A minimum of 15% of the overall costs, and an expected average of 30%, would have to be met 'locally'. This would actually mean through partnership funding from housing and property developers, who would effectively be able to buy planning permission for development associated with the road scheme.
So what about the "and Pilton" that is tacked on to the end of the title of the proposal? The County Council's submission acknowledges that Pilton is affected by HGV traffic in much the same way as Glastonbury, though it avoids mentioning that if Glastonbury had a bypass but Pilton did not, overall traffic through Pilton would increase and the 'pinch point' there would become intolerable. What it does say is that "in Pilton the scheme options have not yet been established", which seems rather strange at this stage; but that "a key consideration" will be the nearby Glastonbury Festival site, presumably because they would like to put a definitive stop to traffic problems related to large numbers arriving for and leaving from the event. But how this can be included in the same scheme as a Glastonbury bypass and still be kept within what would clearly be tight budget restrictions is a mystery yet to be solved.
There is also the problem of Ashcott and Walton, which would need to be bypassed if this route were to become fit for purpose as part of the Major Road Network. The Ashcott and Walton bypass is also on the regional short-list, though included as an 'LLM' scheme rather than as part of the MRN, apparently because with an 'indicative cost' of £90 million it is outside the range of current MRN bids.
The Peninsula Transport Shadow Sub National Transport Body meets at County Hall in Exeter. It has five committee members including Councillor John Woodman, Somerset County Council's cabinet member for transport. There are also a number of co-optees but these do not include either of Glastonbury and Street's County Councillors – who have not even been kept informed of these developments. There was a meeting in Exeter on Friday March 1st at which it was agreed to choose three of the ten short-listed schemes in time to be presented for government perusal in July. The only scheduled meeting before then will be on May 24th. (Press and public are able to attend – except when items concerned with the nitty gritty of finances are being discussed; these are exempt from the Freedom of Information Act).
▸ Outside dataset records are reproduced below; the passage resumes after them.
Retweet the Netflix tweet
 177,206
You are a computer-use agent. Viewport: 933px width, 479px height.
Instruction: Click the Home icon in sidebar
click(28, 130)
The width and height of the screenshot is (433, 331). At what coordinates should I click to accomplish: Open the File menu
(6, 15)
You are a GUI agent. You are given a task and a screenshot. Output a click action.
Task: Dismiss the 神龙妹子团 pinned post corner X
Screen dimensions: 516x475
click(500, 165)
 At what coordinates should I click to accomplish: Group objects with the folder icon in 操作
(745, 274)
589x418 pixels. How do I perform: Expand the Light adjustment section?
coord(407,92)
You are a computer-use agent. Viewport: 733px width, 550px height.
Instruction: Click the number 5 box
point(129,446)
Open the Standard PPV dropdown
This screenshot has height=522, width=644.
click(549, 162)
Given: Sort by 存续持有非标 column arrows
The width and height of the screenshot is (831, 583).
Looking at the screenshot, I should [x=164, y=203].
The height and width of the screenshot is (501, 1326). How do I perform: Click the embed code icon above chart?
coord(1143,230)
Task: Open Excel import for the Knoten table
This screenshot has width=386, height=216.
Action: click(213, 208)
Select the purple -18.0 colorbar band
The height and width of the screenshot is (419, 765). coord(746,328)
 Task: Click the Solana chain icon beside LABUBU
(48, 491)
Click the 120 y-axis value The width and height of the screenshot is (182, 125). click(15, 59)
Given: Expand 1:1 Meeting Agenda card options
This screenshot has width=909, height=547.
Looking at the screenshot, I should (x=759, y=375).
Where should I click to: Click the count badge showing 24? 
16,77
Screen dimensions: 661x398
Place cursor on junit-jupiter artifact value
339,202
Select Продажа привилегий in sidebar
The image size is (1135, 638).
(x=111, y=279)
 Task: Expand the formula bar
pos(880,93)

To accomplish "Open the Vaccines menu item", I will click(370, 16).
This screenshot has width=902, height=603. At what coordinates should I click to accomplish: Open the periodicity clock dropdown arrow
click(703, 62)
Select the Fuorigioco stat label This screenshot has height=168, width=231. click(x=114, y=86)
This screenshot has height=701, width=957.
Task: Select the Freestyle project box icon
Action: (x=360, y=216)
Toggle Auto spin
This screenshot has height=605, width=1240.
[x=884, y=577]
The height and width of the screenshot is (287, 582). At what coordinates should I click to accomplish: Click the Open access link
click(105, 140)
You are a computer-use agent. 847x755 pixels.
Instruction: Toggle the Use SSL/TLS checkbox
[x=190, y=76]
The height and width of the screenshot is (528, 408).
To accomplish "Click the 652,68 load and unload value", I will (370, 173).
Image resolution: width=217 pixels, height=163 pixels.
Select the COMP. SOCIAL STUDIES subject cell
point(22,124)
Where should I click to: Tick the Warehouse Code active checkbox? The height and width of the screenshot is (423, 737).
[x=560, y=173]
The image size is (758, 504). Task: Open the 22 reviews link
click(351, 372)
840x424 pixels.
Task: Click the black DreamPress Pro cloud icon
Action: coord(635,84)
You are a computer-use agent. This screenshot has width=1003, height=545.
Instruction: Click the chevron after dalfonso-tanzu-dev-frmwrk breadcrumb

It seems rather unlikely, if only three schemes are to be chosen from the whole of the southwest, that more than one will be from Somerset. Peninsula Transport's three proposals will then be prioritised by the government along with other road schemes proposed from other regions. How many will actually be chosen is not clear. Any that do get through all these hoops will then be set to go ahead during the financial year 2024/25 – by which time anything could have happened to the UK's politics and economy, not to mention likely rising water levels on the Somerset Levels and Moors due to climate change. In my opinion, our MP James Heappey will only see his plan for a 'strategic road into the heart of Mendip' come about if he has a very persuasive word in the ear of his boss, Secretary of State for Transport Chris Grayling.
For anyone who would like to look at all this more fully, here are links to details of the MRN and LLM prioritisation process and to details of the ten scheme submissions being considered by Peninsula Transport (Glastonbury is on pages 23-26, including a larger copy of the map above). Happy reading!
PS The road proposals mentioned above are not based on the 'transport project' that appeared in the Central Somerset Gazette on February 21st. They may be related, but that was for 'technical studies' by Mendip District Council, which is not the Highways Authority.